In line with its cautious approach, UK Labour said very little of note on the European Union during the recent election campaign. However, Sir Keir Starmer did state unequivocally that the United Kingdom would not rejoin the EU in his lifetime, nor seek to become an associate member of the single market or customs union.
At the same time, Starmer has expressed a desire for a warmer relationship with the EU, and has flagged the review of the UK–EU Trade and Cooperation Agreement (TCA) – scheduled for 2025-26 – as his preferred window for pursuing concrete outcomes.
Following Labour’s resounding election victory on 4 July, attention now turns to how the government translates broad policy directions into specific measures.
Following Labour’s resounding election victory on 4 July, attention now turns to how the government translates broad policy directions into specific measures, particularly on future UK-EU trade relations where there remains significant UK business sector criticism of the shortcomings of the TCA.
At a time when the new UK government gives the impression of wanting to pursue policies that promote sustainable economic growth and lift productivity, reducing barriers to the UK’s trade with the EU would seem an attractive area for attention.
While the domestic political obstacles to this track of work are obvious, the Sunak-engineered Windsor Framework has lowered the temperature around UK-EU relations. And some new faces in the EU institutions in Brussels could help too in turning the page on the Brexit-era climate of mistrust and suspicion.
Two specific ideas were flagged by UK Labour in its election manifesto for putting flesh on the bones of its undertaking to improve relations with the EU. The first was a commitment to negotiate a “veterinary agreement to prevent unnecessary border checks”. And the second was to pursue an agreement on the recognition of professional qualifications to “help open up markets for UK service exporters”.
The case for a veterinary agreement would seem to offer clear benefits for the UK, particularly given the scale of agri-food trade across the border between Ireland and Northern Ireland. That trade has inevitably been impacted by the imposition of border controls between the UK and the EU after the UK left the single market and customs union. Evidence suggests that these controls have had a downward impact on UK agri-food exports to the EU.
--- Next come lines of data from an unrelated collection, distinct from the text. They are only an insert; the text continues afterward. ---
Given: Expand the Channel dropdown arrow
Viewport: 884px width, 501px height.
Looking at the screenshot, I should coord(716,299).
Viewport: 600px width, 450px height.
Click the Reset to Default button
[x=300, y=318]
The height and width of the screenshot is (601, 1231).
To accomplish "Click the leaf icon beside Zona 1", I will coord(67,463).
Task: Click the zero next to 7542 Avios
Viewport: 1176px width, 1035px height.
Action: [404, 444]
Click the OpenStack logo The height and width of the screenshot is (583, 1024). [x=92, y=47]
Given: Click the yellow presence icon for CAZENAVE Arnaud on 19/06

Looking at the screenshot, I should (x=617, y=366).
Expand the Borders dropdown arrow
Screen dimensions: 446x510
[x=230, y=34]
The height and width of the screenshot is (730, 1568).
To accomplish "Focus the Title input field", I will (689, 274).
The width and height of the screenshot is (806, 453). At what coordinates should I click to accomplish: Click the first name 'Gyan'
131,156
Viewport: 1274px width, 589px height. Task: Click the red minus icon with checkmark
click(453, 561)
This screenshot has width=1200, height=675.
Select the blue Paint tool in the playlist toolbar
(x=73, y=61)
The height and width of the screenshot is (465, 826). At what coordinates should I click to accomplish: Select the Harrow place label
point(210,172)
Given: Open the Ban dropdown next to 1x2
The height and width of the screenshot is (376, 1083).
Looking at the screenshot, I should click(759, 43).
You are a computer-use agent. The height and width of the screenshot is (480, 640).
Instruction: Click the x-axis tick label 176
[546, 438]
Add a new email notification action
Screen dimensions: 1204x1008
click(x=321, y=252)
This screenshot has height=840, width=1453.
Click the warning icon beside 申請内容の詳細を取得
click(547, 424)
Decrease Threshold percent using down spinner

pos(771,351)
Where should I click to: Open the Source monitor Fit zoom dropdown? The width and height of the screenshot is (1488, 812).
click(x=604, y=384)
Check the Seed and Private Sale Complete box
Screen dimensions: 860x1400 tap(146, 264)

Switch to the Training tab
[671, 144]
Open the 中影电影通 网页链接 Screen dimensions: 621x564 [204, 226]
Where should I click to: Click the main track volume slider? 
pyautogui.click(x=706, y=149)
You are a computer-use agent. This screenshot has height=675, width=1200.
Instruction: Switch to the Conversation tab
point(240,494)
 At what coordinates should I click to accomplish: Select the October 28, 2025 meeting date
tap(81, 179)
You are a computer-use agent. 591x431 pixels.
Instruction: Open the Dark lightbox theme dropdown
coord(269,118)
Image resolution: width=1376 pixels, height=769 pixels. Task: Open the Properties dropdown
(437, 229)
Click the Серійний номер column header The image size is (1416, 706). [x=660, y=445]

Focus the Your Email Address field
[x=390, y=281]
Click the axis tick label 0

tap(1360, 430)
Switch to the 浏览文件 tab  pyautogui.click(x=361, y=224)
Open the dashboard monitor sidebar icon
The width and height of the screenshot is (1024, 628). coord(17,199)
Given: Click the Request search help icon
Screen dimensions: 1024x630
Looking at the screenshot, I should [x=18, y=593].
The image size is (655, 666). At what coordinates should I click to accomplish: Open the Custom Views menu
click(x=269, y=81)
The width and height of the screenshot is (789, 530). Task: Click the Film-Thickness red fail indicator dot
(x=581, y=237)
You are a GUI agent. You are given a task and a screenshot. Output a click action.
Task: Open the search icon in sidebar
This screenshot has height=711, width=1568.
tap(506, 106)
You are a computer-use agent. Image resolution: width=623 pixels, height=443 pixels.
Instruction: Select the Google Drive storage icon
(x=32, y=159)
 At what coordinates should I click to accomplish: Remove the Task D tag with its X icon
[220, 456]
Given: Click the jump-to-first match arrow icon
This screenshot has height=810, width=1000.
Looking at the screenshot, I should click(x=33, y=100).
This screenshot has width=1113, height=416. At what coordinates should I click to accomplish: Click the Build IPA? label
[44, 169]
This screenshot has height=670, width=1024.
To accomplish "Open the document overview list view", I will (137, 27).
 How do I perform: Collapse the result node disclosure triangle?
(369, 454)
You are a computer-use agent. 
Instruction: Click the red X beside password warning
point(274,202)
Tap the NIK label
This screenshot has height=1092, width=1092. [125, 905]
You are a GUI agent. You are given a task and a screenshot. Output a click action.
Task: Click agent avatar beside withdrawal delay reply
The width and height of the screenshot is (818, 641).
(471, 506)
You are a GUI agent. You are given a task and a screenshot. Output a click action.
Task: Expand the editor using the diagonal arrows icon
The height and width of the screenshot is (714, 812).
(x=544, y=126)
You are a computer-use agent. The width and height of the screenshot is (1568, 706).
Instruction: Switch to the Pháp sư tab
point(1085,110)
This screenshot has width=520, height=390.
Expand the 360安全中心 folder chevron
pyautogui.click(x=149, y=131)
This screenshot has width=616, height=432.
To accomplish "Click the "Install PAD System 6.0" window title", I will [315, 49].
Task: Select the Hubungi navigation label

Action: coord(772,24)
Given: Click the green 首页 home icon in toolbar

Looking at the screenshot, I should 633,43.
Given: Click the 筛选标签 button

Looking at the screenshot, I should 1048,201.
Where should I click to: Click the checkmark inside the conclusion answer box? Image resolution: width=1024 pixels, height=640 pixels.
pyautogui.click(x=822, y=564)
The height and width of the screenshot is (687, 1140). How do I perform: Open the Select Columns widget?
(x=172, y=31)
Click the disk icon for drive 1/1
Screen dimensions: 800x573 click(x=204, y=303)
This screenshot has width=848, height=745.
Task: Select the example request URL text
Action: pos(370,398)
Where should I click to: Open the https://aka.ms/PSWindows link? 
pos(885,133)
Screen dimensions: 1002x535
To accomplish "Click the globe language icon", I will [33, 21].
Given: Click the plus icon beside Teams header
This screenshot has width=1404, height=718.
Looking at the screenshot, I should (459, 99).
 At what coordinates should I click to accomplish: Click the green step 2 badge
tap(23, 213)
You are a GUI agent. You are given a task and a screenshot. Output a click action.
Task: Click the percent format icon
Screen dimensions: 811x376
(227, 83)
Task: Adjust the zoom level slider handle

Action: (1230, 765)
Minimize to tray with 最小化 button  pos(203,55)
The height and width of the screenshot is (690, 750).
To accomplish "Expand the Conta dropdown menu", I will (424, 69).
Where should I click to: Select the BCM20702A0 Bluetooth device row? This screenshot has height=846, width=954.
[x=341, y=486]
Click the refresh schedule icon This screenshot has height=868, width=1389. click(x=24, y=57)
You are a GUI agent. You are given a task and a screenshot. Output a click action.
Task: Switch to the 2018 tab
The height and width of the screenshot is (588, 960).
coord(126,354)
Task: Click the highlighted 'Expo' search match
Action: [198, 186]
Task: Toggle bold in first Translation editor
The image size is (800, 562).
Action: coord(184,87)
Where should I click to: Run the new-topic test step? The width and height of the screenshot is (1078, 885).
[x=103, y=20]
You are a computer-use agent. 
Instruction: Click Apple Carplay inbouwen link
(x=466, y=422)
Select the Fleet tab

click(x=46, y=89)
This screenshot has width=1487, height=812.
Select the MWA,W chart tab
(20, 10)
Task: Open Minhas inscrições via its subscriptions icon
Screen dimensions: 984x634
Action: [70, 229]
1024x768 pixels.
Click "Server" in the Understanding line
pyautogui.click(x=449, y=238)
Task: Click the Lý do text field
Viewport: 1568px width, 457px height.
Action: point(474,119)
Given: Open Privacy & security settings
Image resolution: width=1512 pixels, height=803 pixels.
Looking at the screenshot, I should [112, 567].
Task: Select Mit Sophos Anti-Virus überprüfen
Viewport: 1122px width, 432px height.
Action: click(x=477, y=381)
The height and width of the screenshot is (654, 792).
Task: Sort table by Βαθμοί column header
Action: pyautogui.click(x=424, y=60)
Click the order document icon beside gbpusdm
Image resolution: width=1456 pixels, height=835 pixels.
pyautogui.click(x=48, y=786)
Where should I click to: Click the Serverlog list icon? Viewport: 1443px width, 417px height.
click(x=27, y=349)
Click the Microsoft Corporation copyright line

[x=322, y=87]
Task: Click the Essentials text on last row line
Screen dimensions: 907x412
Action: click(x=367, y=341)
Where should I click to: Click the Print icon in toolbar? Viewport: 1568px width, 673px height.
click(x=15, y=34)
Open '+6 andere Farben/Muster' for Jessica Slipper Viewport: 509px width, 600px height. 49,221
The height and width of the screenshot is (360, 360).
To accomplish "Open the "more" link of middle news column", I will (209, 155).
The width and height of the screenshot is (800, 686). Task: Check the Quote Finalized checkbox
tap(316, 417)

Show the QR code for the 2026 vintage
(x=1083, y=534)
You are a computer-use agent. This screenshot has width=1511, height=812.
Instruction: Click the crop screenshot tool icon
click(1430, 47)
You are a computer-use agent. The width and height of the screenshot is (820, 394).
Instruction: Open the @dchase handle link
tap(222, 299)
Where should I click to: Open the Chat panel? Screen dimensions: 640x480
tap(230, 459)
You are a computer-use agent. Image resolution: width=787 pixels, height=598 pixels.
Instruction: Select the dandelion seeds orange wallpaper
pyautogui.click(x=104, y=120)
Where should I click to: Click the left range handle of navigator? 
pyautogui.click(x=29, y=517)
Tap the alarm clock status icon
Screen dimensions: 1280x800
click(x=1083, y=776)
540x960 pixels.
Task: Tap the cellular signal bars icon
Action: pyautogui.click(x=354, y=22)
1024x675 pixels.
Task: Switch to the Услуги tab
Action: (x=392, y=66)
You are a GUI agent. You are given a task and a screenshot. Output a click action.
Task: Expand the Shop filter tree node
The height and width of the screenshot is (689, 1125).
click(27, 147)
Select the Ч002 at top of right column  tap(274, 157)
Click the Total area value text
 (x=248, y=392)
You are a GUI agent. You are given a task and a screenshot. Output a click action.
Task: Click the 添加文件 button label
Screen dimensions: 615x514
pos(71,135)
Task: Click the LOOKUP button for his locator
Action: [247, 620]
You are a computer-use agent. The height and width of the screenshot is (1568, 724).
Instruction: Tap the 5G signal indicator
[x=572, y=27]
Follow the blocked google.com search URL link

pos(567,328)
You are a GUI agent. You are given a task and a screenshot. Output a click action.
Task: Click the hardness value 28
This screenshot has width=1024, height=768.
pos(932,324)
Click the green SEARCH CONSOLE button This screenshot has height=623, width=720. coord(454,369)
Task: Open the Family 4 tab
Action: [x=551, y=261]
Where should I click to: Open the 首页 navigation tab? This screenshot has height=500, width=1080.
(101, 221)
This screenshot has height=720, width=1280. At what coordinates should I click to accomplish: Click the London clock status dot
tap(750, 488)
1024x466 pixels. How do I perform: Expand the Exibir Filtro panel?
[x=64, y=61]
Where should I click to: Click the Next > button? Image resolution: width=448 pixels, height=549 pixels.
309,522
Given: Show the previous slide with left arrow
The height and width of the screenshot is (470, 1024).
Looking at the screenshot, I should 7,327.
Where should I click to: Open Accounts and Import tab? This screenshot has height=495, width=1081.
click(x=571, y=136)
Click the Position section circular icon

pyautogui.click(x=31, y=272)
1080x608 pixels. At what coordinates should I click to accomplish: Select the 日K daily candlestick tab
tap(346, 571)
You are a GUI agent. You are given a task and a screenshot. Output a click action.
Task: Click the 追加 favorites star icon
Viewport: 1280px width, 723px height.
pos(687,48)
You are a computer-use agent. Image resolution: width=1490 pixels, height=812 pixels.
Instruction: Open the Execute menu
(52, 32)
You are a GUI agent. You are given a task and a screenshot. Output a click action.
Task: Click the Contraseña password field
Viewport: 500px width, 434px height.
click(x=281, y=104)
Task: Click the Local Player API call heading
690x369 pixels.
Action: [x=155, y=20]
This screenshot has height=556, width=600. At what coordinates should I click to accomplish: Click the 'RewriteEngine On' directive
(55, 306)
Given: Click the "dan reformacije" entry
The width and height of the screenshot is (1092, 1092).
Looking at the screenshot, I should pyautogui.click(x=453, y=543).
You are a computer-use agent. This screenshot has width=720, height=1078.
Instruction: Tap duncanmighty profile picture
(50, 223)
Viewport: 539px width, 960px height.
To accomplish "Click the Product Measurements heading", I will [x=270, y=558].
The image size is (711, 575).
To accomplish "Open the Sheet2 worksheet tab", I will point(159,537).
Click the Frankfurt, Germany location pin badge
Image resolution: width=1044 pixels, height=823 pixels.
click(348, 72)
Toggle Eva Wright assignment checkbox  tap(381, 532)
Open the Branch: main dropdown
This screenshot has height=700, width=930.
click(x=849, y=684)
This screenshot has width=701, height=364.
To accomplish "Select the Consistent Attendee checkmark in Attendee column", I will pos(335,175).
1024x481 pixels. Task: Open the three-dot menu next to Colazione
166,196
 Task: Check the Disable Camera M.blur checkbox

The aim of a veterinary agreement would be to align and harmonise veterinary standards and regulations as they relate to animal health (and welfare) to reduce and potentially eliminate the need for border controls and inspections. A recent analysis by the British think tank, UK In a Changing Europe, has found that such an agreement could potentially lift UK agri-food exports to the EU by more than 20 per cent over time.
From the Australian government’s viewpoint, there are unlikely to be alarm bells at the Starmer government’s approach to future UK trade relations with the EU.
Aside from the formidable task of mobilising support for such an initiative in Brussels and EU member states, a key challenge for the UK would be how to negotiate such a deal without compromising its regulatory sovereignty. If there was an actual or perceived impression that the UK would become a regulation/rule-taker via such a deal, it would be hard to see it securing political support in the UK. While a deal is technically achievable, a successful negotiation would require considerable political maturity on both sides of the table.
On the other hand, an EU-UK deal on the recognition of professional qualifications would seem to offer only limited benefits. The UK exited the EU’s mutual recognition arrangements for professional qualifications in January 2021, and while the TCA commits both sides to developing detailed reciprocal recognition arrangements in the future, on a sector-by-sector basis, no timetable is specified.
More importantly, any agreement on the recognition of professional qualifications would be of limited commercial significance when there is zero prospect of a shift in the positions of either side on the vexed issue of freedom of movement.
In addition to these issues, UK Labour has also flagged its possible interest in a deal with the EU on REACH (the EU’s system for regulating the manufacture and imports of chemicals). There has also been some commentary on the pros and cons of aligning the UK’s and EU’s carbon border adjustment schemes to minimise trade distortions.
From the Australian government’s viewpoint, there are unlikely to be alarm bells at the Starmer government’s approach to future UK trade relations with the EU. If a UK-EU veterinary agreement is finalised, both sides would still need to comply with their commitments under the World Trade Organisation agreement on sanitary and phytosanitary standards. And Australia’s free trade agreement with the UK legally secures its agri-food access to the UK market. A UK-EU professional qualifications agreement would not negatively impact Australia’s own arrangements with the UK in this space.
Given the scale of the challenges facing global trade now and over the horizon, Australia should welcome an improvement in UK-EU relations. In the period ahead, all countries that support the international trade rules system, particularly Australia, the UK and the EU, will need to be unified in standing against measures that would weaken its key pillars.